Given problem 1: Translate this sentence from the IBM Analytics Engine guide into Spanish: "The environment is composed of 4 nodes including 1 for management, 2 workers and 1 for data."
Given problem 2: Pick up the IBM Analytics Engine guide after its final line and carry it on.

Text segment:
Login in the IBM public cloud and provision an Analytic Engine service instance at https://cloud.ibm.com/catalog/services/analytics-engine. After few minutes your Hadoop environment is hosted.
When choosing the free plan your instance makes available an AE 1.2 Spark and Hive configuration in Q1 2021 with the following components:
- Apache Spark 2.3.2
- Hadoop 3.1.1
- Apache Livy 0.5
- Knox 1.0.0
- Ambari 2.7.5
- Miniconda-Py 3.7.9
- Hive 3.1.0
- Jupyter Enterprise Gateway 0.8.0
The environment is composed of 4 nodes including 1 for management, 2 workers and 1 for data. Each worker brings an Java/Scala executor running on 1 core.
In anoter terminal of your work station you upload the uber jar from your workstation to the hadoop machine with an scp command. Choose the 'withodmrt' jar to run in IAE as the Spark jars are provided.
scp target/simpleloanvalidationsparkrunner-1.0-SNAPSHOT-withodmrt.jar [email protected]:/home/wce/clsadmin/odm
by example ssh [email protected]
scp ../data/loanvalidation/1K/loanvalidation-requests-1K.csv [email protected]:/home/wce/clsadmin/odm/data//loanvalidation-requests-1K.csv
Start a spark-submit command to launch the batch.
spark-submit \
--name “loan-validation” \
--class com.ibm.decisions.spark.loanvalidation.LoanValidationSparkRunner \
/home/wce/clsadmin/simpleloanvalidationsparkrunner-1.0-SNAPSHOT-withodmrt.jar \
--input hdfs://machine2.bi.services.us-south.bluemix.net:8020/user/clsadmin/data/loanvalidation/loanvalidation-requests-1K.csv \
--output hdfs://machine2.bi.services.us-south.bluemix.net:8020/user/clsadmin/data/loanvalidation/loanvalidation-decisions-1K.csv
In ssh you see a result like this.
You can read the output decision file written on hdfs by navigation in the Ambari UI.
spark-submit \
--name “loan-validation” \
--class com.ibm.decisions.spark.loanvalidation.LoanValidationSparkRunner \
/home/wce/clsadmin/simpleloanvalidationsparkrunner-1.0-SNAPSHOT-withodmrt.jar \
--input hdfs://machine2.bi.services.us-south.bluemix.net:8020/user/clsadmin/data/loanvalidation/loanvalidation-requests-1K.csv \
--output hdfs://machine2.bi.services.us-south.bluemix.net:8020/user/clsadmin/data/loanvalidation/loanvalidation-decisions-1K.csv
Result of the submit is like follows.
Executing from: /home/wce/clsadmin/.
Loading dataset file: hdfs://machine2.us-south.bluemix.net:8020/user/clsadmin/data/loanvalidation/loanvalidation-requests-1K.csv
18/04/30 15:01:57 INFO Executor: Adding file:/tmp/spark-361d546f-d868-443e-81de-2390f58c5492/userFiles-1a30c-fb2d-4d6a-a3fb-1a9acf063e/simpleloanvalidationsparkrunner-1.0-SNAPSHOT-withodmrt.jar to class loader
Starting decision automation...

Records:
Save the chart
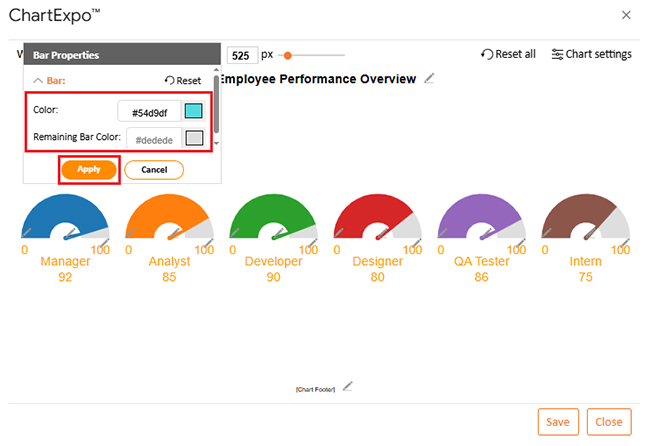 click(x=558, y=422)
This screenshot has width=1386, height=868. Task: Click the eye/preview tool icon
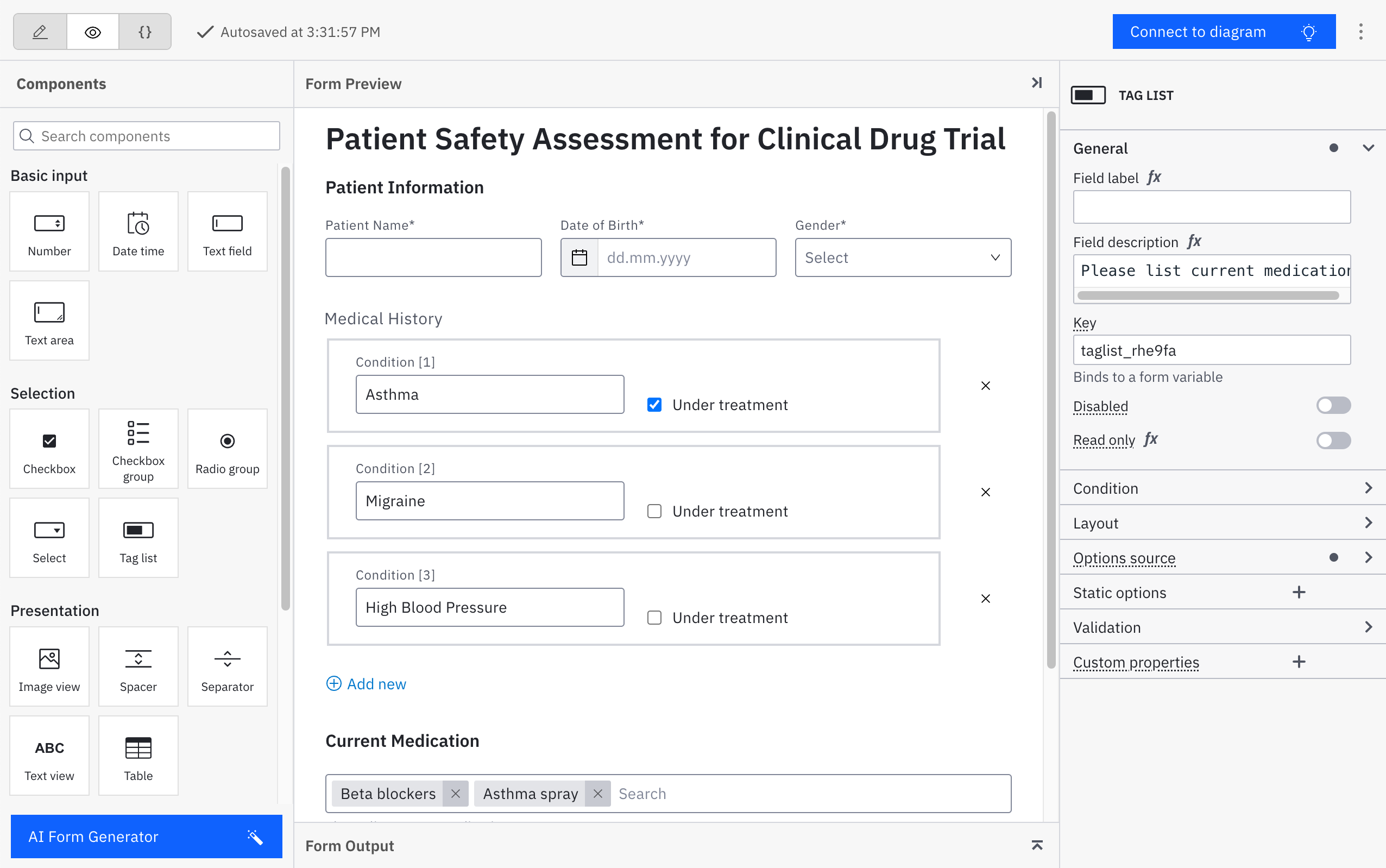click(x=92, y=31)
==
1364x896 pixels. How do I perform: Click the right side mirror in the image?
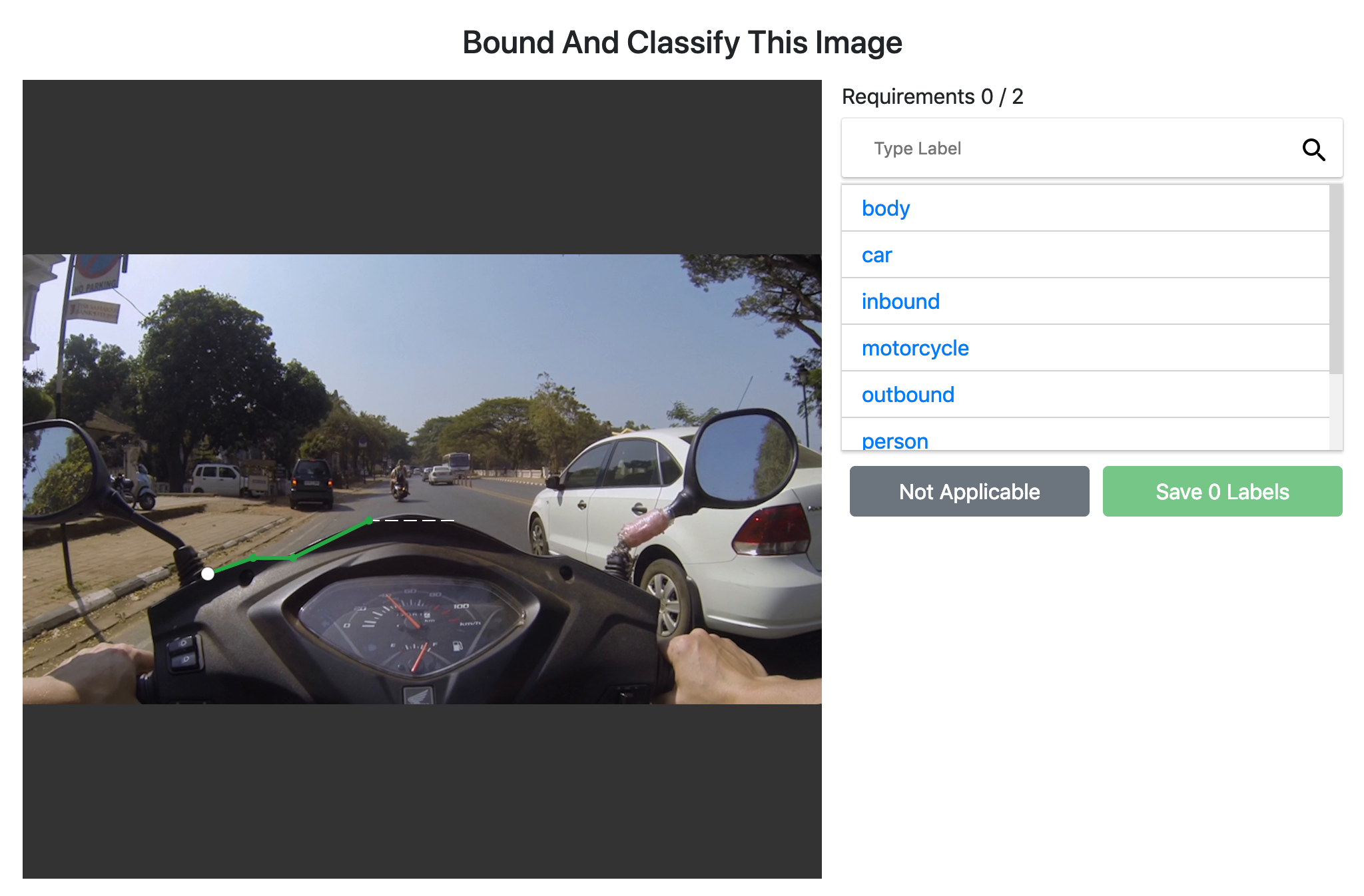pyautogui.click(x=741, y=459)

Output 1: El entorno está compuesto por 4 nodos, entre ellos 1 para la administración, 2 de trabajo y 1 para los datos.

Output 2:
Dataset generation: false
18/04/30 15:01:57 INFO execution: Found user settings in file : ra.xml.
18/04/30 15:01:57 INFO execution: Loading execution unit (XU) settings from the file descriptor.
18/04/30 15:01:57 INFO execution: Found user settings in file : ra.xml.
18/04/30 15:01:57 INFO execution: Loading execution unit (XU) settings from the file descriptor.
18/04/30 15:01:58 WARN persistence: XOM repository set in file persistence mode: /home/wce/clsadmin/repo/res_xom
18/04/30 15:01:58 WARN persistence: XOM repository set in file persistence mode: /home/wce/clsadmin/repo/res_xom
18/04/30 15:01:58 WARN persistence: RESMGMT persistence: Adding RuleApp "/loanvalidation/1.0".
18/04/30 15:01:58 WARN persistence: RESMGMT persistence: Adding RuleApp "/loanvalidation/1.0".
18/04/30 15:01:58 WARN persistence: RESMGMT persistence: RuleApp "/loanvalidation/1.0" is added.
18/04/30 15:01:58 WARN persistence: RESMGMT persistence: RuleApp "/loanvalidation/1.0" is added.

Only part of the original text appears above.